Whether the transient drop in IGF-I concentrations after GC administration is a consequence of IR, is uncertain. In sheep fetuses, pancreatectomy reduced circulating IGF-I (31) suggesting that insulin promotes IGF-I secretion, but other supportive evidence is lacking. The decrement in IGF-I concentrations was observed regardless of BW z score (Fig. 2B); in a recent study that also examined the effect of antenatal betamethasone, there was no effect on IGF-I levels at birth, but the group that received GC <2 wk before birth was not subdivided (28). IGF-I is a distinct protein-anabolic hormone in the ovine fetus, stimulating protein synthesis while suppressing proteolysis and AA oxidation (1921). We found that the time elapsed since the last GC administration and IGF-I independently predicted AA levels. Thus, the endogenously lower IGF-I concentrations in newborns with BW below the mean in combination with the reduction in IGF-I imposed by GC treatment might explain their greater protein-catabolic response. Alternatively, reduced IGF-I in newborns with below average BW could reflect raised endogenous cortisol levels (32), and the combination with exogenous GCs might thus confer a more robust protein-catabolic response. In sheep, growth-retarded fetuses were not only IGF-I deficient but also less sensitive to the actions of exogenous IGF-I (33). Clearly, further research on the role of IGF-I in GC-induced catabolism in fetuses and neonates is mandatory.

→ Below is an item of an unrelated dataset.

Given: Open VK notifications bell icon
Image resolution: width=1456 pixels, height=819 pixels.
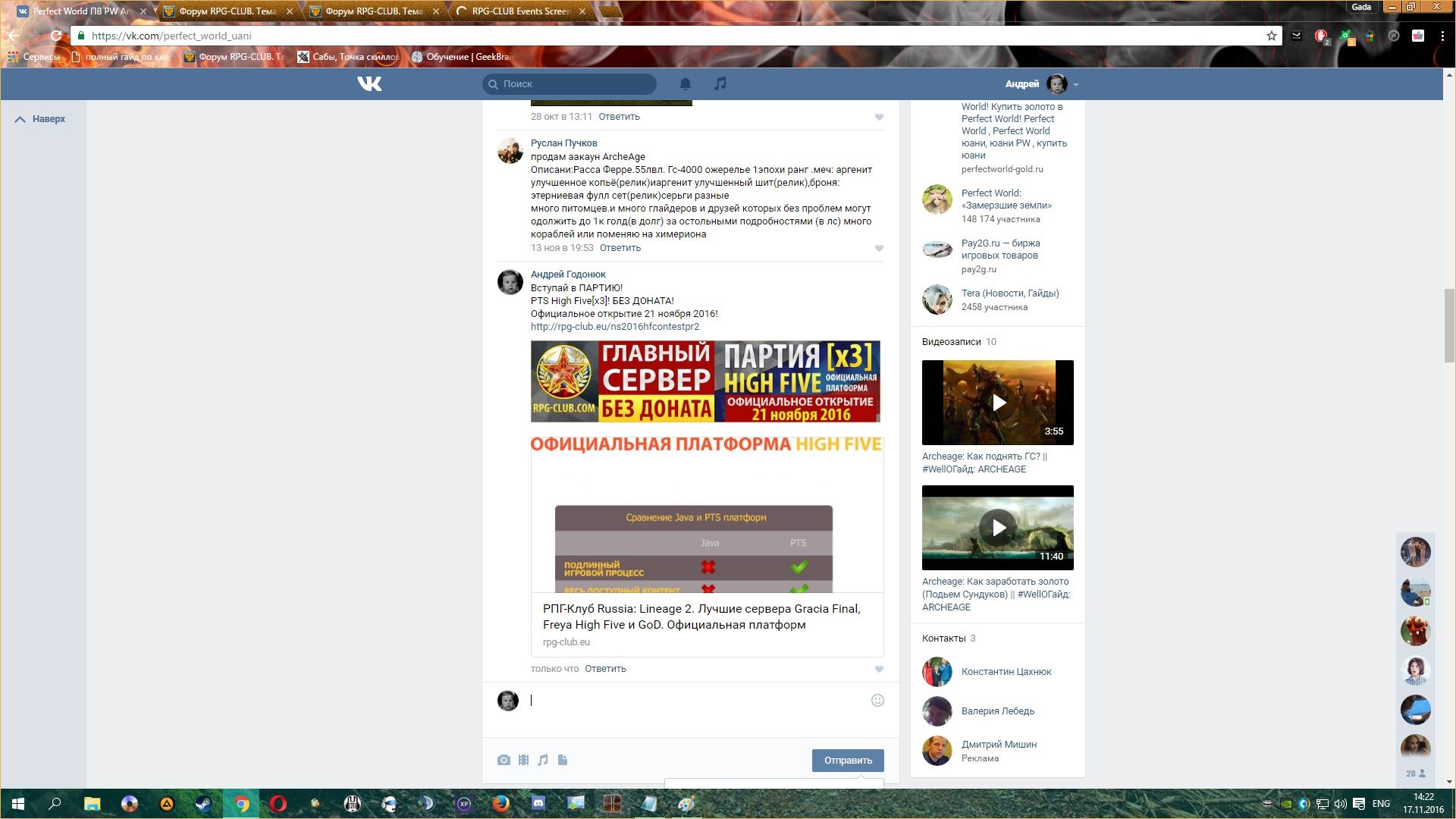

Recent GC exposure altered the plasma AA composition. Glutamine and alanine showed the largest increase, compatible with de novo synthesis from other AA, as shown in adults subjected to a hydrocortisone infusion (34). These abundant AA play an important role in fuel regulation. Degradation of AA results in the transfer of amino groups to form glutamate. Glutamate is then converted into glutamine, or its amino group is transferred to pyruvate to form alanine and α-ketoglutarate by the catalytic action of alanine aminotransferase (26). Both this enzyme and lactate dehydrogenase produce a biochemical equilibrium between alanine, pyruvate, and lactate in plasma. Thus, conditions that are associated with mitochondrial dysfunction and preferential anaerobic energy production are accompanied by elevated alanine levels. For example, hyperalaninemia was observed in neonates with lactic acidemia caused by a congenital defect in mitochondrial oxidative phosphorylation (35). It would be of interest, therefore, to investigate whether antenatal GC administration results in mitochondrial dysfunction in tissues such as skeletal muscle. In addition, glutamine and alanine are key AA in the regulation of insulin secretion (36), and may be involved—together with glucose—in the GC-induced hyperinsulinemia.

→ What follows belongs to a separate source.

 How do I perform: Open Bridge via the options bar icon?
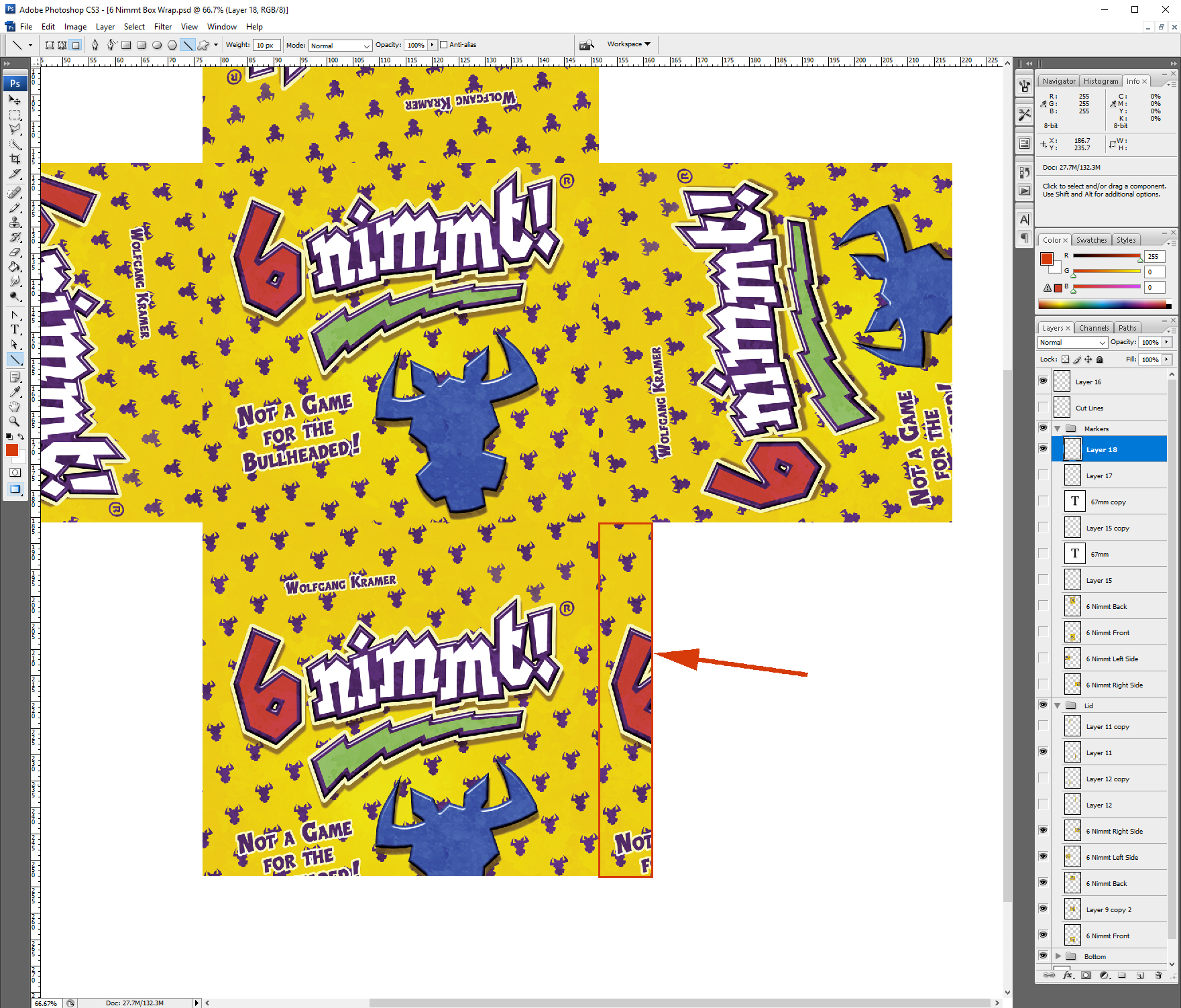[587, 44]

UV FFA concentrations were raised <24 h after GC exposure. IR-associated lipolysis is a likely mechanism, given the correlation with HOMA-IR. In adults, GC treatment raised circulating AA (11) and glucose but not FFA (37). Although GC do provoke lipolysis in adults (12), this response is depot-specific, e.g. in subcutaneous abdominal adipose tissue but not in other depots (37). Subcutaneous trunk fat is an important fat compartment in utero (38), which may explain the transient increase in circulating FFA following GC exposure. However, although small-for-GA neonates have less subcutaneous fat than appropriate-for-GA neonates (38), we did not find that the FFA response to GC interacted with BW z score (Table 3).

The current study may be of relevance in the ongoing debate about the benefits and risks of repeated GC administration in preterm pregnancies to improve neonatal outcome (7,8) and of “aggressive” dexamethasone treatment in the management of severe preeclampsia (39). Our metabolic data lend support to those favoring a cautious approach, especially in pregnancies accompanied by in utero growth restriction. Further prospective studies should be set up to buttress our results, preferably in pregnancies with a single mode of delivery.

In summary, our data show a generalized catabolic response to antenatal GC that lasted for 24–48 h after the last administration; in addition, IGF-I levels were suppressed for 48 h. The increment in AA was most pronounced for glutamine and alanine. The surge in AA concentrations was more robust in newborns with BW below the mean, which may be linked to their endogenously reduced IGF-I concentrations.